Certes, je n’ai pas trouvé très convaincantes vos contorsions sémantiques, mais c’est surtout l’absence de consultation du monde combattant qui m’inquiète et me gêne.
En 2003, la date du 5 décembre avait été retenue pour instituer une journée d’hommage, justement parce qu’elle était soutenue par une très large majorité d’associations d’anciens combattants, seules deux de ces dernières lui préférant la date du 19 mars, comme l’a opportunément rappelé Gérard Larcher.
Cette fois, la méthode inverse a été retenue, très certainement parce qu’une concertation plus large n’aurait pas permis de dégager de consensus ou même de simple majorité en faveur du 19 mars.
Alors que cette proposition de loi a été inscrite il y a plus d’un mois à l’ordre du jour, M. le rapporteur a jugé nécessaire de ne rencontrer que quatre associations parmi la quarantaine que compte le monde combattant.
La FNACA et l’ARAC, les deux seules associations qui militent pour une commémoration nationale le 19 mars, comptent à peine plus de 300 000 membres, alors que les quarante autres associations qui s'y opposent représentent plus de 2 millions de familles. §Je trouve vraiment scandaleux, indigne, que quatre auditions suffisent à légitimer une proposition de loi aussi clivante.
Oui, bien sûr, mes chers collègues, il y a eu un cessez-le-feu le 19 mars 1962 ; personne ne le conteste. §Je peux même vous dire que certains d’entre nous, au sein du groupe UMP, ont déclaré vouloir approuver le choix de cette date, parce qu'ils se souviennent de la joie qu'ils ont alors ressentie.
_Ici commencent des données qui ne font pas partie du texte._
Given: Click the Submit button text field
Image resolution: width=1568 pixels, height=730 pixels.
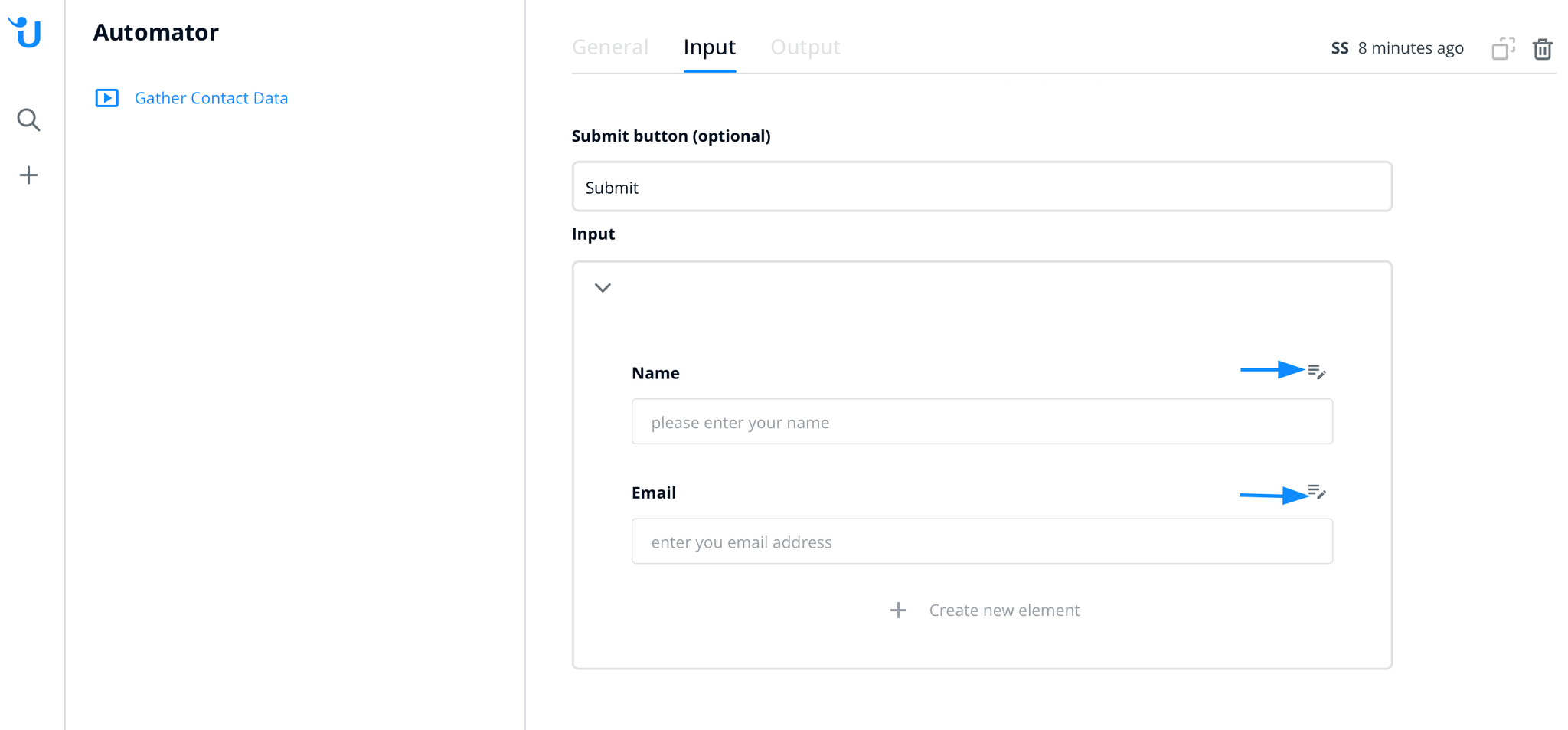Looking at the screenshot, I should point(982,187).
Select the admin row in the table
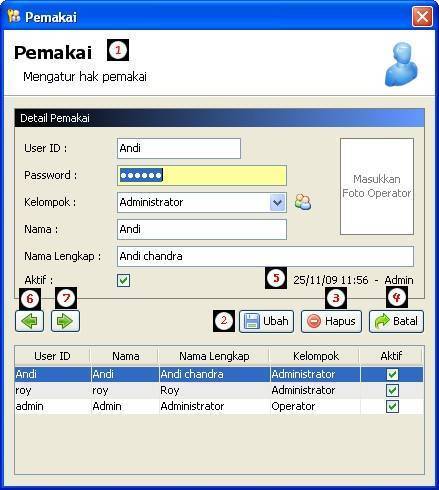This screenshot has width=439, height=490. pos(219,406)
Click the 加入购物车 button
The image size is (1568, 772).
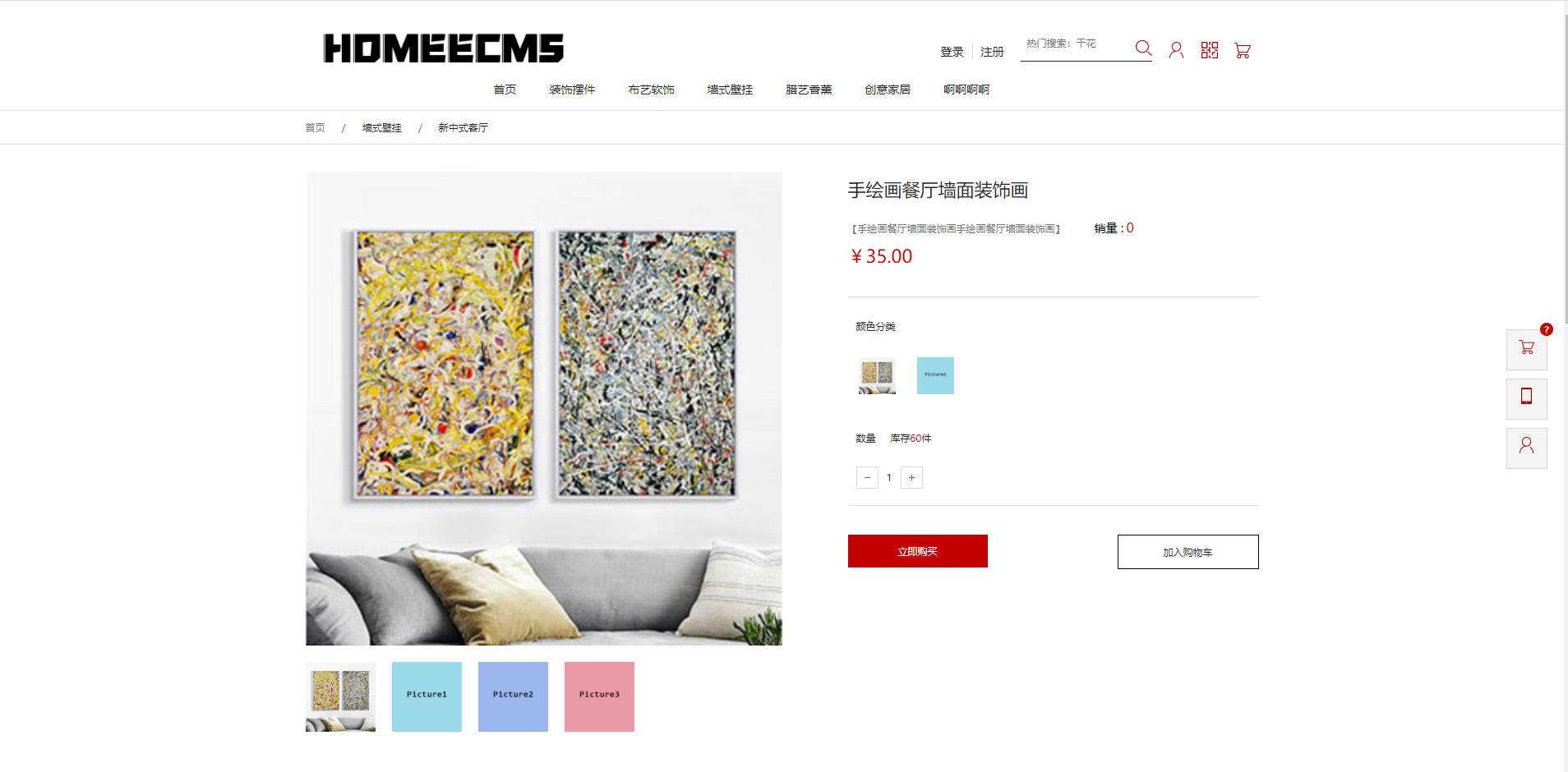pos(1188,552)
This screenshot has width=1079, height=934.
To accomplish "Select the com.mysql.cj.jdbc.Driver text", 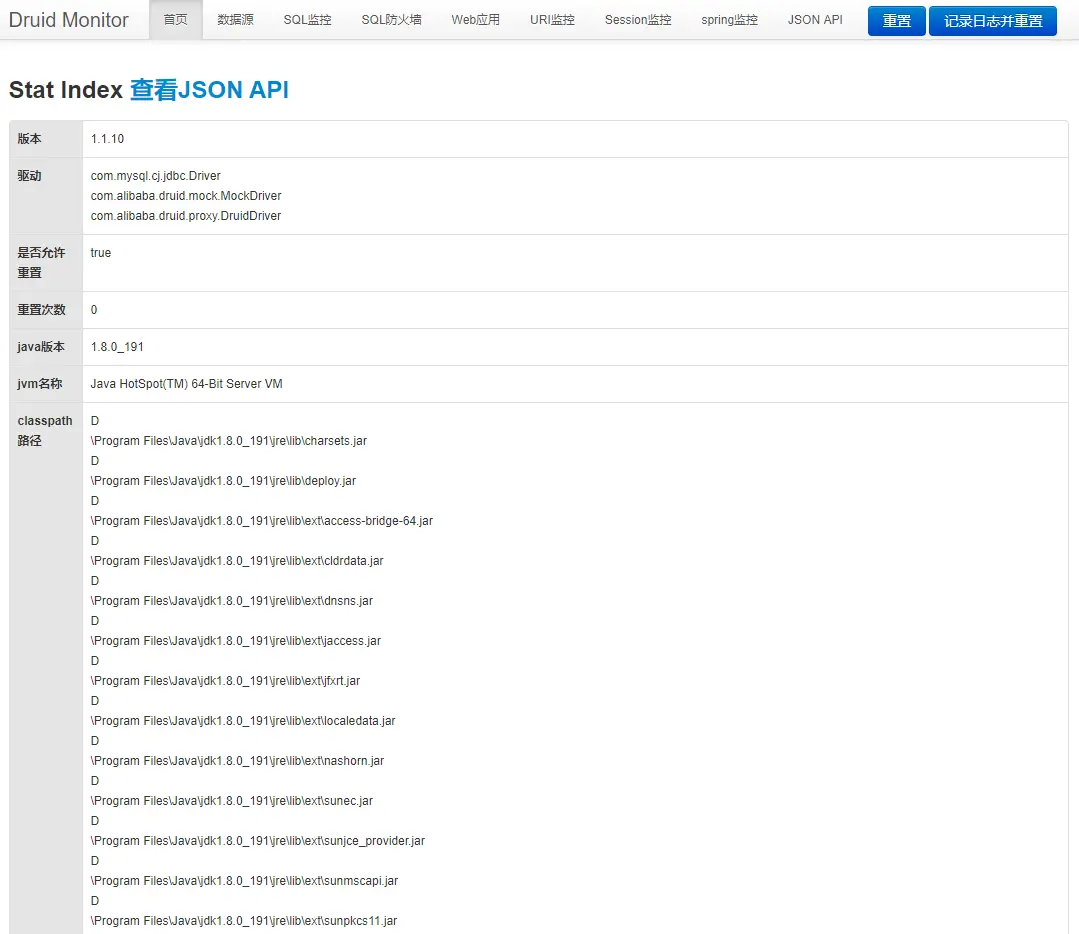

Qui ne se réjouirait qu’une guerre prenne fin ? Mais comment oser honorer nos morts à une date qui fut une journée de dupes, qui représente aujourd'hui encore une plaie béante pour des millions de personnes ? Comment oublier tous les morts qui ont suivi ? Comment oublier tous ces humbles enlevés, suppliciés ? Comment oublier, surtout, tous ces harkis qui ont péri parce qu'ils croyaient en la France et envers qui nous avons une dette d'honneur ?
Monsieur le rapporteur, vous avez mentionné l'existence de rues du 19 mars 1962 et évoqué le bachaga Boualem. Je veux dire la honte que j'ai ressentie quand une municipalité socialiste a débaptisé une rue qui portait son nom !
Pour moi, imposer cette date du 19 mars serait une nouvelle trahison, envers les rapatriés, envers les harkis, envers les associations combattantes, qui, dans leur majorité, sont contre ce choix. Vous avez déclaré qu'il fallait réconcilier le monde combattant et les Français : mais alors comment osez-vous proposer cette date ! Vous êtes en contradiction totale avec vous-même !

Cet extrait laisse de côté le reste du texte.